See, i actually think that such software exists… Somewhere…lol

Anywho… Great editing etc none the less:p

Njoy your weekend:)

That software may exist, but I’m betting that the person actually spoke for a lot longer than either version, and that it was abbreviated in both cases. But the emphasis was changed by the choice of what was cut out. It’s fairly standard procedure in for example documentary, lifestyle and reality programming (I do a lot of dialog editing). So no special software is needed really.

Either way, you enjoy your weekend as well :slight_smile:

Nice to let us all in on it eh! :unamused:

I don’t think it’s a big deal, but if he doesn’t want to tell you… Maybe he has his reasons. It was just a news report that was edited.

Of course i will send u the link, dear northwoods…

Took me a while to recover from driftpunches microwave…

But as lydiot , err, Mattias said, its not a big deal… Im just keeping certain topics away from here…

The important thing to me was if anybody had knowledge of special speech software that could exchange/create words with the same intonation etc…

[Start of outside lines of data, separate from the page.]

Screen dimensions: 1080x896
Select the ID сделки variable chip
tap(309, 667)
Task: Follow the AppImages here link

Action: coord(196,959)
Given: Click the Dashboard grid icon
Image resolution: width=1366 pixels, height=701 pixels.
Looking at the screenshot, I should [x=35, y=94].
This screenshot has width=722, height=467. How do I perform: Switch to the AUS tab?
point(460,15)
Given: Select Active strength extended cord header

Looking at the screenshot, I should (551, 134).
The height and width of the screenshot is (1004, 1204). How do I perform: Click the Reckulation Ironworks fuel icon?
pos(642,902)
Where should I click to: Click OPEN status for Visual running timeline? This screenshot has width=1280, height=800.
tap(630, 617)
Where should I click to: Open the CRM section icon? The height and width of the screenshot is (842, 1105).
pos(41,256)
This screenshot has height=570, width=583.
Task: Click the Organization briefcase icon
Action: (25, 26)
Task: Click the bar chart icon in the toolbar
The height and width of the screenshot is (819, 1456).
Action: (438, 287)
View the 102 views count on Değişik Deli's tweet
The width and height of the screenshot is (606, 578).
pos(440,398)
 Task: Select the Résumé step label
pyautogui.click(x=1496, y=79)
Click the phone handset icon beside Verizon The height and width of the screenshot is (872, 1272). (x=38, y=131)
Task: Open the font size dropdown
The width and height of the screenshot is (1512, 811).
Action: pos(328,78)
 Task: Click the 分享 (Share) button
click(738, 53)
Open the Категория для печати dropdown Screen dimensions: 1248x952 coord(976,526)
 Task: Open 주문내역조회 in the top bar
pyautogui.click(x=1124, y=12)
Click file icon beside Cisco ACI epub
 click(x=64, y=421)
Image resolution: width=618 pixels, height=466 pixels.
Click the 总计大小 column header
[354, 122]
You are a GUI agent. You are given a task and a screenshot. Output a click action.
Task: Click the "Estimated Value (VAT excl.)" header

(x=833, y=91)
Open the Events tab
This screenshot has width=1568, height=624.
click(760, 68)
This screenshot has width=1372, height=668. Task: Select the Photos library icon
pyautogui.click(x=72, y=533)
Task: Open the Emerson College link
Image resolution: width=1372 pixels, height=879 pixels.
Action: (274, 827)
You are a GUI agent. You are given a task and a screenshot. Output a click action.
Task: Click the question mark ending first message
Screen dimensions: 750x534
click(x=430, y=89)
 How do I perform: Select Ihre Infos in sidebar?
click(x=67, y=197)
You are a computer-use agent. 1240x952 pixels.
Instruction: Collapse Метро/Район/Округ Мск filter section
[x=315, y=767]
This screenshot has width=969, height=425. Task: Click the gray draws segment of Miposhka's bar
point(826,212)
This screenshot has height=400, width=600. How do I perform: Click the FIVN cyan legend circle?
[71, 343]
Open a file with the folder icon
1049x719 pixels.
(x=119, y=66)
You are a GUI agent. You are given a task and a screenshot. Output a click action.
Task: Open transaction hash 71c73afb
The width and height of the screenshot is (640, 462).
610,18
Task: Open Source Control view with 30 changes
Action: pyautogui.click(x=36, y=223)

(Imagine vocaloids that could convincingly sing long lost artists after analysis etc.) - of course this tech could also used for malice - as with everything…

Have a look at

Only lately I extracted a snaredrum from a pop song mix and,
…life-safeing,… shouts and noises from a classical concert recording.
I’d be interested in hearing this also. Can you please put a link here?

Thanks -

That’s pretty interesting. You may be able to use a restore plugin to remove the ambience then print that then add that back in with the original audio but have it phase reversed then the result would be solely the ambiance. I wonder if you can then create some sort of impulse response from the ambiance track/file.

Alright, since most of you haven’t heard the source I’ll just reiterate what I said before: No special software was needed for what was done. It was a simple case of editing one source and in one version then adding background sounds. That’s all it was, guaranteed. Nothing fancy.

As for extracting ambience that can be done with iZotope’s RX v4 and up. The issue is however that it’s designed for room tone rather than actual “live” ambience. In other words, if you record dialog in a room with a refrigerator that’s humming, and a ceiling fan that’s slowly spinning, then iZotope and other software can extract that which isn’t dialog and create a new file of only the “room tone”. But that’s very different from you recording dialog on a sidewalk where there are cars going by and people walking by while talking etc. That can’t be successfully extracted the same way.